Beyond technological innovation, the initiative helps communities avoid the high cost of grid electricity. With solar power, once the system is installed, the energy is free. This is a huge benefit in areas where electricity tariffs can be prohibitive. The company regularly documents these projects through its ‘Improving Lives’ publication, reflecting both pride in the programme and a desire to scale it further. 

People at the Heart of the Business 

With more than 1,000 employees across 11 culturally diverse countries, workforce development is critical. Fortunately, Davis & Shirtliff’s reputation precedes it. “We are a very prominent company in the industry,” Davis explains. “There’s a lot of unemployment in Kenya, and people invest heavily in education. As market leaders, people want to work with us.” The result is a continual stream of high-calibre applicants from across East Africa, enabling the company to build teams with deep local knowledge and strong technical skill. 

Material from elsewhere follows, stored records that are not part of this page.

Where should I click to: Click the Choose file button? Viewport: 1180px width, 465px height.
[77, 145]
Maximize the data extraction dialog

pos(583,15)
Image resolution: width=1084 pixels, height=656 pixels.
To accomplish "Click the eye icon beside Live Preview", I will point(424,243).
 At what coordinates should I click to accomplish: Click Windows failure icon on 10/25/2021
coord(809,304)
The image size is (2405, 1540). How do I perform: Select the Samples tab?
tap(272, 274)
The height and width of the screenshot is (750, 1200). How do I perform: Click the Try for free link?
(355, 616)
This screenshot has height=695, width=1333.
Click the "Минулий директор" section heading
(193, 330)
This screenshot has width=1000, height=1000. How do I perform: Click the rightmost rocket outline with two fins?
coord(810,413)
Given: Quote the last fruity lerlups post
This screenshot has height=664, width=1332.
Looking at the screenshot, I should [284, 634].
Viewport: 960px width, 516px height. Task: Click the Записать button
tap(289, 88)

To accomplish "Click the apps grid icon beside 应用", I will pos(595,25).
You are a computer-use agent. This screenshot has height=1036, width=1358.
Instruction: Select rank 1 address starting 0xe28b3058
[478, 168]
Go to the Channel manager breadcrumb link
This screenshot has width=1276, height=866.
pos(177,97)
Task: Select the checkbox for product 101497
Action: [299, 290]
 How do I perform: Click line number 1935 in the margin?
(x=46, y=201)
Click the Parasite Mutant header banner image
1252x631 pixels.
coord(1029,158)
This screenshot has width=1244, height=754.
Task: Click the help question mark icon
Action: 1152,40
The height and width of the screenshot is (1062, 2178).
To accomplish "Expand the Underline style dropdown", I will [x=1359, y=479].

Retention, Davis adds, is reinforced by clear structures, professional opportunities, and a culture that values capability and long-term contribution.

A Business Built for Impact and Longevity 

What emerges most clearly in speaking with Alec Davis is his deep sense of responsibility; not only to his family legacy, but to the millions of lives that depend on reliable access to water and clean energy. While the company has grown into a multinational organisation, its purpose remains simple: provide the technology, infrastructure and support needed to deliver safe water and sustainable power to the people who need it most. 

From pioneering solar pumping systems to nurturing regional leadership and building community partnerships, Davis & Shirtliff stands today as a model of what locally rooted, long-term businesses can achieve. “We work in a fast-changing world,” Davis says. “The technologies change, the markets change. And we’ve changed with them.” Eighty years after its founding, the company continues to do exactly that: adapt, innovate and improve lives across a continent where access to water and energy still shapes futures.